● **How to complete this task**: The job is to find each line in the entries holding the string "width" and copy that line.

● **Records provided**:
╭──
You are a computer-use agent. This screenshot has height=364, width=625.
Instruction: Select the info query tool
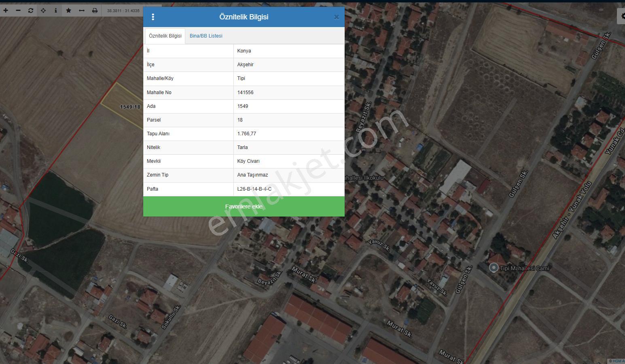click(56, 11)
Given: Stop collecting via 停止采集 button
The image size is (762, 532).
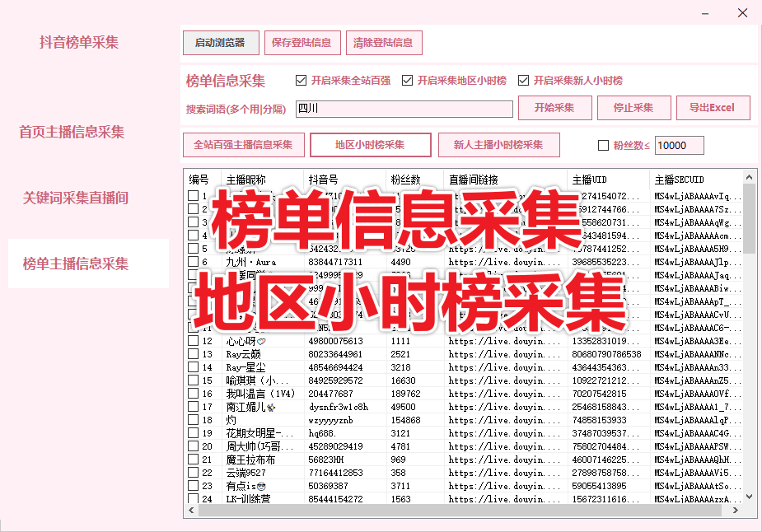Looking at the screenshot, I should click(x=633, y=108).

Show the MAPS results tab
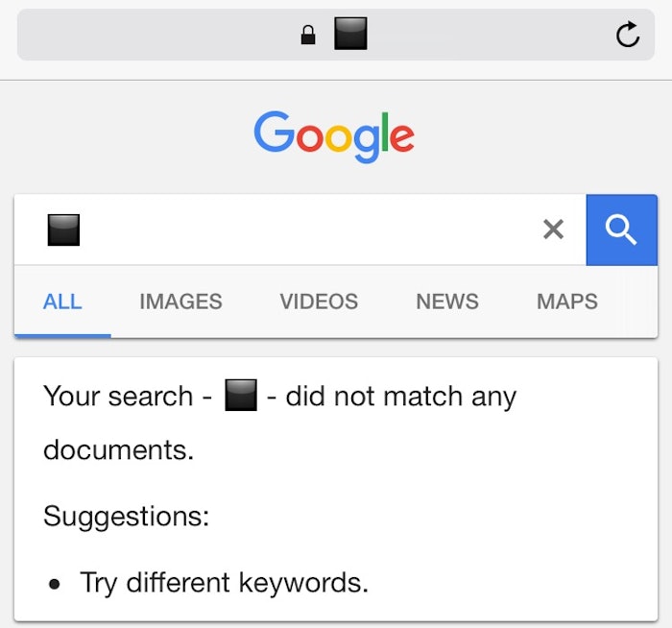point(566,302)
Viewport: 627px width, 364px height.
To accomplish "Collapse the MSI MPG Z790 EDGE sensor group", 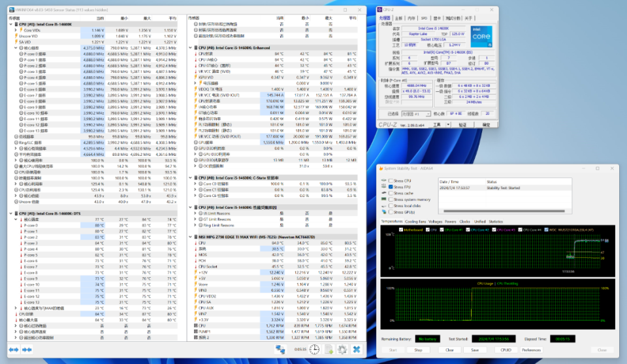I will point(190,237).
╰──
● **Written solution**:
You are a computer-use agent. This screenshot has height=364, width=625.
Viewport: 627px width, 364px height.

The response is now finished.